* [ASSIGNMENT]: The expected output is an exact copy of each line from the line with "CONTINUE (153, 1331)" through the end of the data below, with no pictures in it.

* [DATA EXCERPTS]:
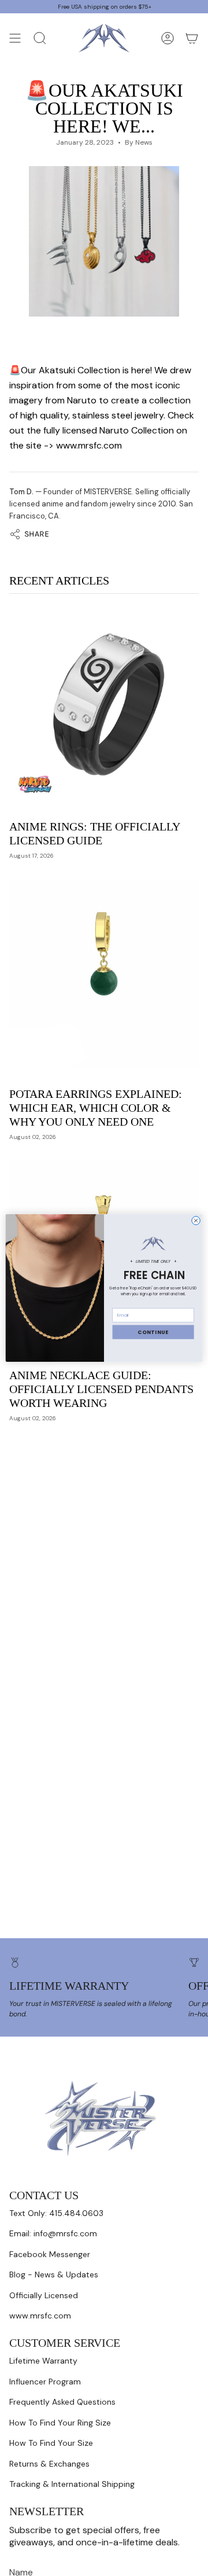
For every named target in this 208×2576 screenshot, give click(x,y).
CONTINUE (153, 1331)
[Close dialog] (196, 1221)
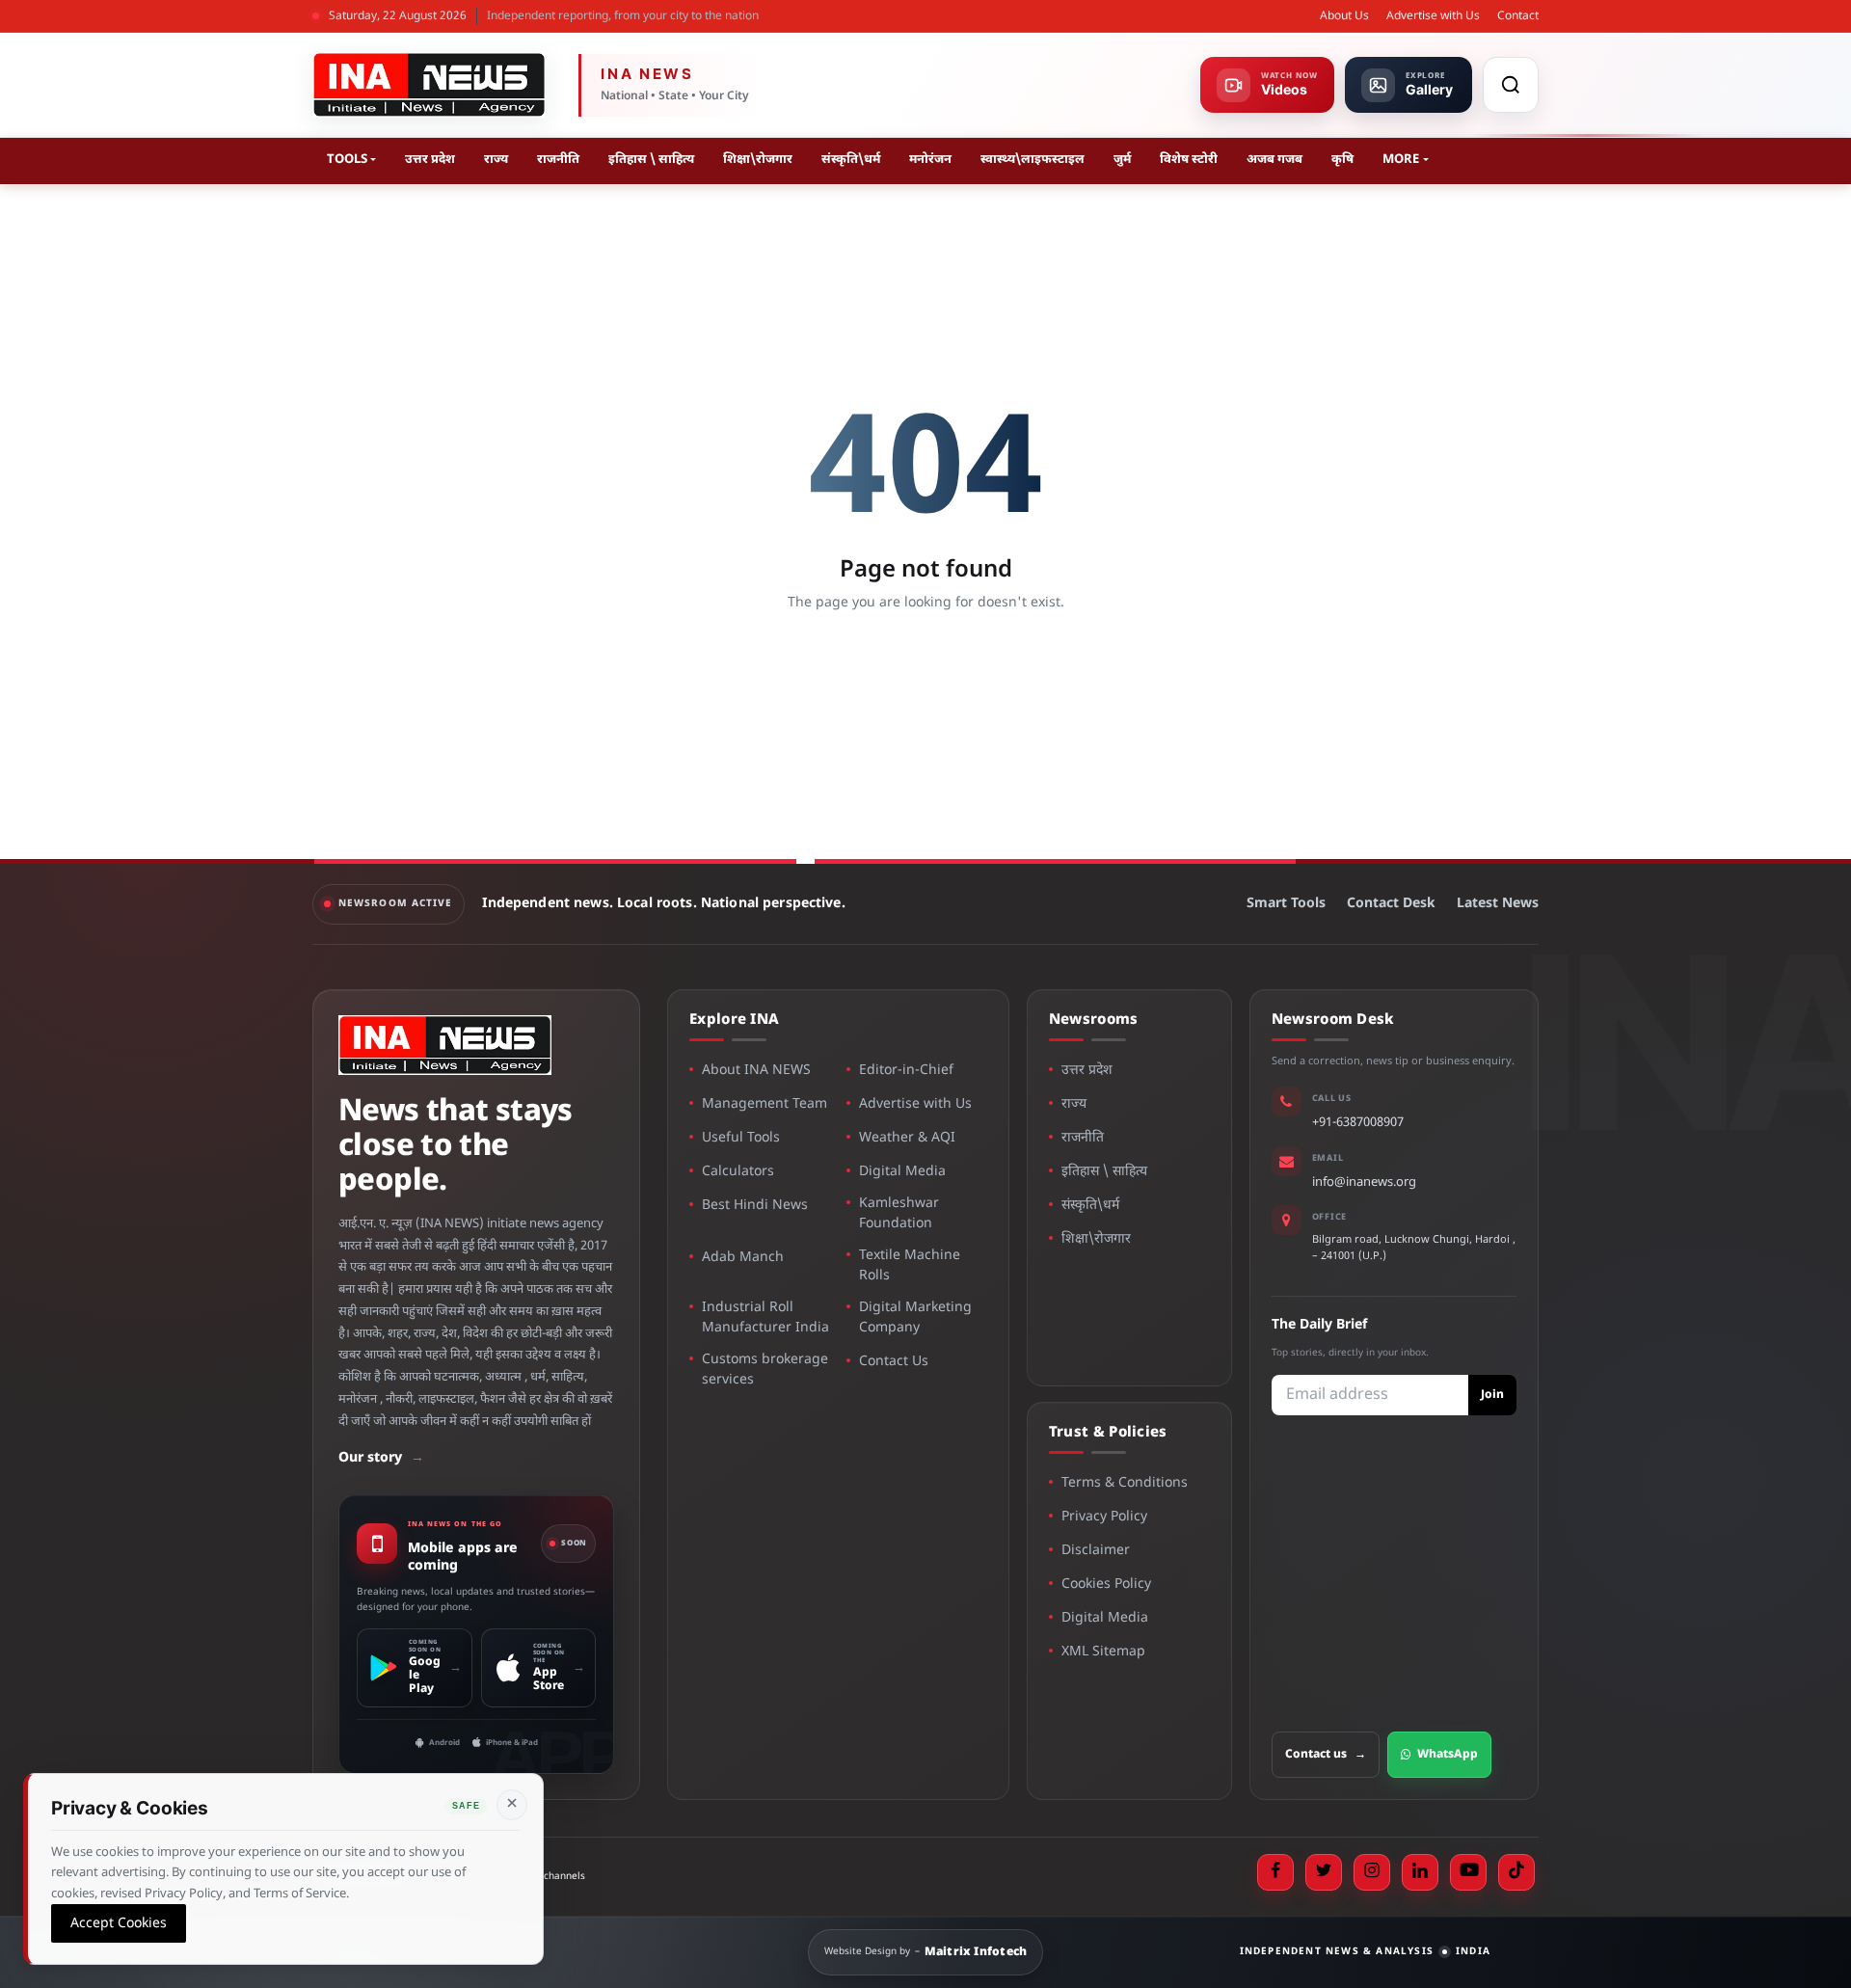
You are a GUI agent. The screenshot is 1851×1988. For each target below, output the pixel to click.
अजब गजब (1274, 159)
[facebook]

* [YOUR RESPONSE]:
CONTINUE (153, 1331)
[Close dialog] (196, 1221)
You are a GUI agent. The screenshot is 1851×1988. For each target below, output the pixel to click.
अजब गजब (1274, 159)
[facebook]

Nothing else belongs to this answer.